# Electron Orbitals

According to quantum mechanics, electrons do not move around the nucleus in a defined circular orbit, like the Bohr model. Given the limitations of the Heisenberg principle, we do not actually know how the electron is moving. The wave function gives us no information about the detailed pathway of the electron. We cannot predict the motion of an electron. We can only think of the electron in terms of probability. The square of the wave function indicates the probability of finding an electron near a particular point in space. The best way to illustrate the square of the wave function is a probability distribution. The probability of finding an electron at a particular position is greatest close to the nucleus and it becomes less probable as the distance from the nucleus increases.

Thus, we can not give a precise definition of the size of an electron orbital. The probability of finding the electron at any point in space is never zero, therefore, an orbital has no distinct size. An electron orbital is most commonly defined as the radius of the sphere that encloses 90% of the total electron probability.

QUANTUM NUMBERS

Each orbital can be characterized by a series of numbers called quantum numbers. According to the Pauli Exclusion Principle, no two electrons can have the same set of four quantum numbers.

The principal quantum number (n) has integral values: 1, 2, 3... The principal quantum number is related to the size and energy of the orbital. As n increases, the orbital become larger. It also has a higher energy, because the electron is less tightly bound to the nucleus. The smallest average distance and the lowest energy occurs when n = 1.

The angular momentum quantum number (l) has integral values from 0 to n - 1 for each value of n. This quantum number is related to the shape of the atomic orbitals. The values of l is commonly assigned a letter [values = 0 (for s), 1(for p), 2 (for d), 3 (for f) sub levels].

The magnetic quantum number (ml) has integral values between l and -l, including zero. This quantum number is related to the orientation of the orbitals in space relative to the other orbitals in the atom.
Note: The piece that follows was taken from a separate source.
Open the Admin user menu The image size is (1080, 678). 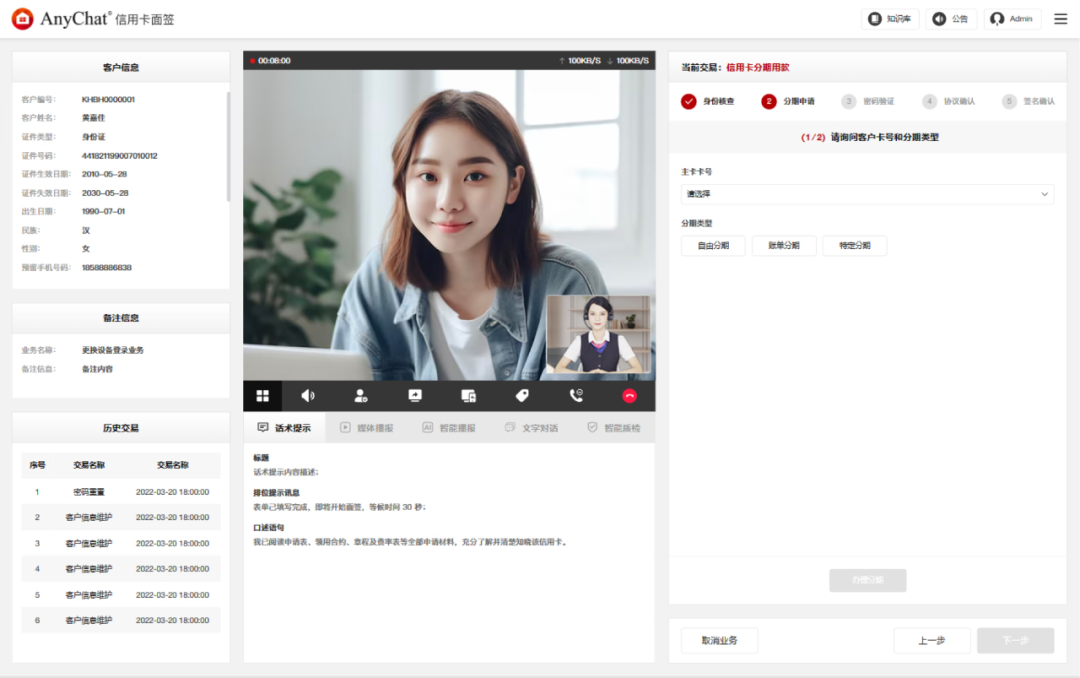click(1012, 19)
The electron spin quantum number (m s) represents the electron spin. The electron can spin in one of two opposite directions, and thus has only two possible values: + 1/2 and - 1/2.

S Orbitals

Each principal quantum level has an s orbital. The s orbital corresponds to the l value of 0. As there is only one s orbital per principal quantum level, there is only one possible value of ml: 0.

P Orbitals

P orbitals are present in principal quantum levels of 2 and beyond. The p orbitals correspond to the l value of 1. As there are three different orientations of the p orbitals (x,y, and z), there are three possible values of ml: -1, 0, +1.

D Orbitals

D orbitals are present in principal quantum levels of 3 and beyond. The p orbitals correspond to the l value of 2. As there are five different orientations of the d orbitals, there are five possible values of ml: -2, -1, 0, +1, +2.

F Orbitals

F orbitals are present in principal quantum levels of 4 and beyond. The p orbitals correspond to the l value of 3. As there are seven different orientations of the f orbitals, there are seven possible values of ml: -3, -2, -1, 0, +1, +2, +3.